When both people in a relationship make this shift—when they prioritize the "we" over the "I" in a way that is constructive and mutual—something shifts in the relationship itself. The commitment deepens. The satisfaction increases. The couple moves beyond the rigid self-sufficiency that keeps so many of us isolated. They build something that can actually breathe and grow.

This is why some couples manage to forge bonds that feel solid and real, while others stall or fracture. It is not merely chemistry or luck. It is a willingness to be vulnerable in a specific way: to acknowledge that another person's wellbeing matters as much as your own, and to act on that acknowledgment every day. Freud's insight, more than a century old, still illuminates why love is not a feeling that happens to us, but a choice we make—a choice to become, in the truest sense, humble.

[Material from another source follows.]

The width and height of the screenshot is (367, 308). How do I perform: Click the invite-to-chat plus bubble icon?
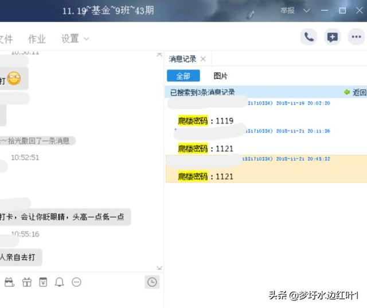pyautogui.click(x=333, y=37)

The person who loves becomes humble because they surrender a portion of their narcissism
— Sigmund Freud
The Hearth Conversation Another angle on the story
Inventor

When Freud talks about surrendering narcissism, isn't he really just describing codependency? How do we know the difference?

Model

That's the crucial question. Codependency is about losing yourself—about needing the other person to feel whole. What Freud describes is different. You're still yourself. You still have boundaries and needs. But you've made space for someone else's needs to matter equally. It's a voluntary shift, not a collapse.

Inventor

So the person who loves is actually more aware of themselves, not less?

Model

Exactly. You have to know yourself well enough to know what you're giving up. If you don't understand your own narcissism—that basic self-protective instinct—you can't truly surrender it. You're just pretending.

Inventor

Does this mean the person who loves more is always the one who becomes humble?

Model

Not necessarily. Freud is describing what happens when someone genuinely loves. Both people can do it. But yes, there's often an asymmetry. One person may make the shift more fully than the other. That's when relationships get stuck.

Inventor

Can you love someone without this surrender? Without the humility?

Model

You can feel attraction, desire, even affection. But Freud would say that's not love in the deepest sense. It's still self-interested. Real love requires you to care about their wellbeing even when it costs you something.

Inventor

Is that sustainable? Can people actually live that way?

Model

The couples who do—who genuinely prioritize the "we" without losing themselves—they report higher satisfaction. But it's not easy. It requires constant negotiation, constant small surrenders. It's work.